La instrucción de pausar el escrutinio buscaba no entorpecer los esfuerzos del gobierno de Trump para estabilizar Venezuela tras la captura de Nicolás Maduro. Como parte de este giro, Estados Unidos levantó sanciones contra Rodríguez y la reconoció como jefa de Estado del país sudamericano.
El gobierno de Trump busca abrir Venezuela a la inversión de Estados Unidos tras la salida de Maduro. El país posee las mayores reservas probadas de petróleo del mundo. Hasta ahora, no hay una prueba pública de que la presunta instrucción a fiscales haya sido un intercambio directo por acceso petrolero.

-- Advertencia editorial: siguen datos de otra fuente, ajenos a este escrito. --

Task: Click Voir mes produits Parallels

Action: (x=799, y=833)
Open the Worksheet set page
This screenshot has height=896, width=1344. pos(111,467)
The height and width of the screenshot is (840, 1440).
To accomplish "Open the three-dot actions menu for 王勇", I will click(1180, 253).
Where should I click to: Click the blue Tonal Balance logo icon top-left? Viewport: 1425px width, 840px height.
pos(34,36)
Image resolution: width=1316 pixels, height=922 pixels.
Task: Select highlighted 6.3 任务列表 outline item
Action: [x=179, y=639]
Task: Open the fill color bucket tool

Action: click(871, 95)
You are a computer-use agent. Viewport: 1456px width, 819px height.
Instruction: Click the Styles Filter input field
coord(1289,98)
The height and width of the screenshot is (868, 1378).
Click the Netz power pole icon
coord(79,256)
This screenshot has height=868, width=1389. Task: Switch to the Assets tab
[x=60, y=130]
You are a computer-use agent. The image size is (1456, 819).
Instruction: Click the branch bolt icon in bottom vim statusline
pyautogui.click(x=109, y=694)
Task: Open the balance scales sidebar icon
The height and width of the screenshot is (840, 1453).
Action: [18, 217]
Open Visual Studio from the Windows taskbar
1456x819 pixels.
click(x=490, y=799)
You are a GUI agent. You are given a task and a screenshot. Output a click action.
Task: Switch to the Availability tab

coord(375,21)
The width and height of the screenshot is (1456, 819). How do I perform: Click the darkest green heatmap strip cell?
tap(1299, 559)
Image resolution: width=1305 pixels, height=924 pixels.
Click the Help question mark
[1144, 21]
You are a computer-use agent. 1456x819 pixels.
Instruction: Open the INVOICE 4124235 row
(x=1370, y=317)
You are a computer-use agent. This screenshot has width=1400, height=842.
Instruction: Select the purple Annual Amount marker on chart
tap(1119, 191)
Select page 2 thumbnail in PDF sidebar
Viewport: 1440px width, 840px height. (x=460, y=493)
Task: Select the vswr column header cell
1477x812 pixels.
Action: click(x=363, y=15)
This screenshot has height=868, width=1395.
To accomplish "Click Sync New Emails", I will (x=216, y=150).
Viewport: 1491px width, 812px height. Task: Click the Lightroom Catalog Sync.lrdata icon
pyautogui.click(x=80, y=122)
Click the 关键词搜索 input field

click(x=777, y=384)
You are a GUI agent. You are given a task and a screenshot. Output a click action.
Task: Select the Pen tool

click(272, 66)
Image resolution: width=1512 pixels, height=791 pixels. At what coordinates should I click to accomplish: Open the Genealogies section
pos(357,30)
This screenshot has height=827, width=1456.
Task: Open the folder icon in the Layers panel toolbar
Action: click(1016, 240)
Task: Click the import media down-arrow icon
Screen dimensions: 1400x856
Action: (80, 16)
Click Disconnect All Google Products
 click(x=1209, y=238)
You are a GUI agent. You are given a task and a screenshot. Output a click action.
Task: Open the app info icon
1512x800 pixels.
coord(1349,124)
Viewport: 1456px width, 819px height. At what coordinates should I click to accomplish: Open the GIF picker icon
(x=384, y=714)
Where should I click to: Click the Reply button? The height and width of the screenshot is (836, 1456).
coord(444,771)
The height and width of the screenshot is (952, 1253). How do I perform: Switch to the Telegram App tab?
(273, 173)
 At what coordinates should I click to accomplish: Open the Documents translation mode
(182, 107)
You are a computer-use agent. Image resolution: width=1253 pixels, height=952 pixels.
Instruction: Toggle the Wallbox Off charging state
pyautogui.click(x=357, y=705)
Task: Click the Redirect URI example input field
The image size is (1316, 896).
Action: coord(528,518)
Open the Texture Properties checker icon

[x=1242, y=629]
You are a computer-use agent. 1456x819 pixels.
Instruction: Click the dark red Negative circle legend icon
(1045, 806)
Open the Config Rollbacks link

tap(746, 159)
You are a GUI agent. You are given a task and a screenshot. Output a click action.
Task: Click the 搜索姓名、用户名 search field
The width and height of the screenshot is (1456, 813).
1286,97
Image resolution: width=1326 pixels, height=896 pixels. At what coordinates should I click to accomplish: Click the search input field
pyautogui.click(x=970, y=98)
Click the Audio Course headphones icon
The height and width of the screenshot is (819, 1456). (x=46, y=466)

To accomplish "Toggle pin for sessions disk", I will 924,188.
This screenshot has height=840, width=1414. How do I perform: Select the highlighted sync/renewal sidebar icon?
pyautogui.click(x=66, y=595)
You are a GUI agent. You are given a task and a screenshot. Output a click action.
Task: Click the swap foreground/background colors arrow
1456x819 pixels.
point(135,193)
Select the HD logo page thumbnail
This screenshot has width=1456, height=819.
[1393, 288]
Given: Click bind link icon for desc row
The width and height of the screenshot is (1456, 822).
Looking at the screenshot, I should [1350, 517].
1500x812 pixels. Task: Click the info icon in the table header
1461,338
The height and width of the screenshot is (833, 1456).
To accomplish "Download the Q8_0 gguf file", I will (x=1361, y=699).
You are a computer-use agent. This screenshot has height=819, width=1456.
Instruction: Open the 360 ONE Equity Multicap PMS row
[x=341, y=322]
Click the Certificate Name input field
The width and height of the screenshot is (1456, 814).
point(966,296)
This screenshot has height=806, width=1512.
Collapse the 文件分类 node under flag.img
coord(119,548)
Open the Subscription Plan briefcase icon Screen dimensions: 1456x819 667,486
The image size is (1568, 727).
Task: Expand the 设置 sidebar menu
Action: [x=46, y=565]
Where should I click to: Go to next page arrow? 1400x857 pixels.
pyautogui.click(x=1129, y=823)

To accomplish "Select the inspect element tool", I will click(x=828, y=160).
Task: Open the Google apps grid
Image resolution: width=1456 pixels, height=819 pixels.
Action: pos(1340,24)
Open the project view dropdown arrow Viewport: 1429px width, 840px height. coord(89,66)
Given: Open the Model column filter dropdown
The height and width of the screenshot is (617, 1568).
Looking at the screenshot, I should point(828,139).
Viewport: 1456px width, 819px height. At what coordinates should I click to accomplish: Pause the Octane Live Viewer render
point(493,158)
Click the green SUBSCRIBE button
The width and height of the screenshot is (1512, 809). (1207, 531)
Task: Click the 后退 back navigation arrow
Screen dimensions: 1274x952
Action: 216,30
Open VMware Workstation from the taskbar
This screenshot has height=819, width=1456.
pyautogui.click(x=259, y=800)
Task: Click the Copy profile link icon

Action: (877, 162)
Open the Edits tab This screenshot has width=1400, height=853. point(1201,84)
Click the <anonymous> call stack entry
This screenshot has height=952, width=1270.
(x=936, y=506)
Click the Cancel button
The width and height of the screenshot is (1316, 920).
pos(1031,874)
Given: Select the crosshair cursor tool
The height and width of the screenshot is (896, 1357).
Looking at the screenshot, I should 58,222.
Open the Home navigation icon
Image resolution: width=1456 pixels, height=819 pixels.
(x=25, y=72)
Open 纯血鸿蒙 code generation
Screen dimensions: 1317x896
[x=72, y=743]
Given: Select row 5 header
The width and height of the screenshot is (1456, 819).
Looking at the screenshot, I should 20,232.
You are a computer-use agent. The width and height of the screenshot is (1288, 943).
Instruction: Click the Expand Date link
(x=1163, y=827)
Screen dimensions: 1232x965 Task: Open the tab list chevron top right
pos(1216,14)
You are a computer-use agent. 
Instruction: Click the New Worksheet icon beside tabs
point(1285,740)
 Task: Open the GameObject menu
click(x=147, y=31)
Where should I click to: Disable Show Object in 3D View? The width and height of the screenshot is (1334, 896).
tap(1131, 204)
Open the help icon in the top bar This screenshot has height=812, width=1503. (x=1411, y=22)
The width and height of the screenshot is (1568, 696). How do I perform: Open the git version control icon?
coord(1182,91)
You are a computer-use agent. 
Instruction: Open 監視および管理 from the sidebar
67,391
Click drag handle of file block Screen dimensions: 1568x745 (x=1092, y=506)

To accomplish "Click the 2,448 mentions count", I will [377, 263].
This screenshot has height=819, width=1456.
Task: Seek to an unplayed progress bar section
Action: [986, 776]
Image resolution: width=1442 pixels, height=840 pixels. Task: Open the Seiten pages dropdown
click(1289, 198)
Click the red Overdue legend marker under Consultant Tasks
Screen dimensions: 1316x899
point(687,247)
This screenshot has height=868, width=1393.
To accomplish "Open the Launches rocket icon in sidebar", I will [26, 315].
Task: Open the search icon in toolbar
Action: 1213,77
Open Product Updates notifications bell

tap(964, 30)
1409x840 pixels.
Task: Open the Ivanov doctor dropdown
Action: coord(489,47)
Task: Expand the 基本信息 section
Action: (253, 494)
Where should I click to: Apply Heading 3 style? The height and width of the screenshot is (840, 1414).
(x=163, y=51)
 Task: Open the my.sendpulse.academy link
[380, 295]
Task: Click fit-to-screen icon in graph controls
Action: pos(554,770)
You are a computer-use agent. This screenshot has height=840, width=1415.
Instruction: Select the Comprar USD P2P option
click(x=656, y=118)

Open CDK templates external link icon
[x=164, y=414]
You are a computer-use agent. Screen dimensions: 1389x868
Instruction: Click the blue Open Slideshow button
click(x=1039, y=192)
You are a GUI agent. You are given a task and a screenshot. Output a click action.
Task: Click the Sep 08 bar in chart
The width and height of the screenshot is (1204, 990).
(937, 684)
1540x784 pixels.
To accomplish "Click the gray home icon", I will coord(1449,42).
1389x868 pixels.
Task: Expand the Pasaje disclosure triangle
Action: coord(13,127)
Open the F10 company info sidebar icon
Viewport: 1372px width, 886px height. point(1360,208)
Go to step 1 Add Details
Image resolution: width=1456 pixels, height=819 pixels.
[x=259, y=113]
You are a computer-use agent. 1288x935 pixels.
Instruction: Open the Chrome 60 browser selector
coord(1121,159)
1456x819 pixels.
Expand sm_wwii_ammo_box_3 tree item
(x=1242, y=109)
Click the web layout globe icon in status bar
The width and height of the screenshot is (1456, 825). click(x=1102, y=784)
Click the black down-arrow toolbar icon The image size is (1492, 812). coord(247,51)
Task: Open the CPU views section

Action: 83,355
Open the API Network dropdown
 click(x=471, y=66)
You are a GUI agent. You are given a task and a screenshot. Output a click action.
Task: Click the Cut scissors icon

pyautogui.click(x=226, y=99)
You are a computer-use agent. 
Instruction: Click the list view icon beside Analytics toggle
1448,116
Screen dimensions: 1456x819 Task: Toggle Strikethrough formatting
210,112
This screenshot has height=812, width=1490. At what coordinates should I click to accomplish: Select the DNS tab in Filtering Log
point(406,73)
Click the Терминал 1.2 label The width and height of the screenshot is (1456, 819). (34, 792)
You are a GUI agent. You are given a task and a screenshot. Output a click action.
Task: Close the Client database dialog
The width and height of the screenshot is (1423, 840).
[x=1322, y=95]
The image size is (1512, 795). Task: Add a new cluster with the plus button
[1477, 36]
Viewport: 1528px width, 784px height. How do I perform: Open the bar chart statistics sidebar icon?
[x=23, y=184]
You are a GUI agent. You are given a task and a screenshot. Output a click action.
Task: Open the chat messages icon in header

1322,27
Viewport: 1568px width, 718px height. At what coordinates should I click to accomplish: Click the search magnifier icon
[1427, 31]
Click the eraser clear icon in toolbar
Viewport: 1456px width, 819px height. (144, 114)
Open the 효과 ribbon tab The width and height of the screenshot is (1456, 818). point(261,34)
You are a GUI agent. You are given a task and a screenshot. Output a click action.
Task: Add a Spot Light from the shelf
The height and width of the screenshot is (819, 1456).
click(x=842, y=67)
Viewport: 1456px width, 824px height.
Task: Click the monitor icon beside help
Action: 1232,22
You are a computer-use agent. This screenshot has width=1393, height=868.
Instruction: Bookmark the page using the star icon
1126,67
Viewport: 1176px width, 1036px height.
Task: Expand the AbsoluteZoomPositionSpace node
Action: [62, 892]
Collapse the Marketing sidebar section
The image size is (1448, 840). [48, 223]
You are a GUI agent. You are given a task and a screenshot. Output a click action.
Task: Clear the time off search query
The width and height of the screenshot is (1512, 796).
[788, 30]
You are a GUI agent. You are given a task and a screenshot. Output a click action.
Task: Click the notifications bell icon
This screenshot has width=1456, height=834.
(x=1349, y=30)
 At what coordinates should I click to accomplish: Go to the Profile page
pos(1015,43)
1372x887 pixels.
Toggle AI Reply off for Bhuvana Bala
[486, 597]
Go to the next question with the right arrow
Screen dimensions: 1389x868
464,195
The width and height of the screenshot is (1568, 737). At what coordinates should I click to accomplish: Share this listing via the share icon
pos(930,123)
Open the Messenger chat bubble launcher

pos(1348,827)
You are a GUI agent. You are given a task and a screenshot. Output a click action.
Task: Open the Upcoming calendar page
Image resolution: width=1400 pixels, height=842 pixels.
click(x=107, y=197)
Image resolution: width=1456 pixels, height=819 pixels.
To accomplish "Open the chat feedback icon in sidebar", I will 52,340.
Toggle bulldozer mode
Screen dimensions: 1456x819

Trump elogió públicamente a Rodríguez, calificándola como una “persona estupenda” y diciendo que estaba haciendo “un gran trabajo”. Este respaldo contrasta con el historial previo de la funcionaria en registros estadounidenses.
El nombre de Delcy Rodríguez aparece desde hace años en registros de agencias policiales federales, según documentos de la DEA. Rodríguez estaba en el radar de autoridades estadounidenses al menos desde 2018 y su nombre figuró en investigaciones vinculadas con presunto narcotráfico, lavado de dinero y contrabando de oro.
A pesar de estos antecedentes y de que otros altos funcionarios venezolanos sí han enfrentado cargos, Delcy Rodríguez nunca ha sido acusada penalmente en Estados Unidos.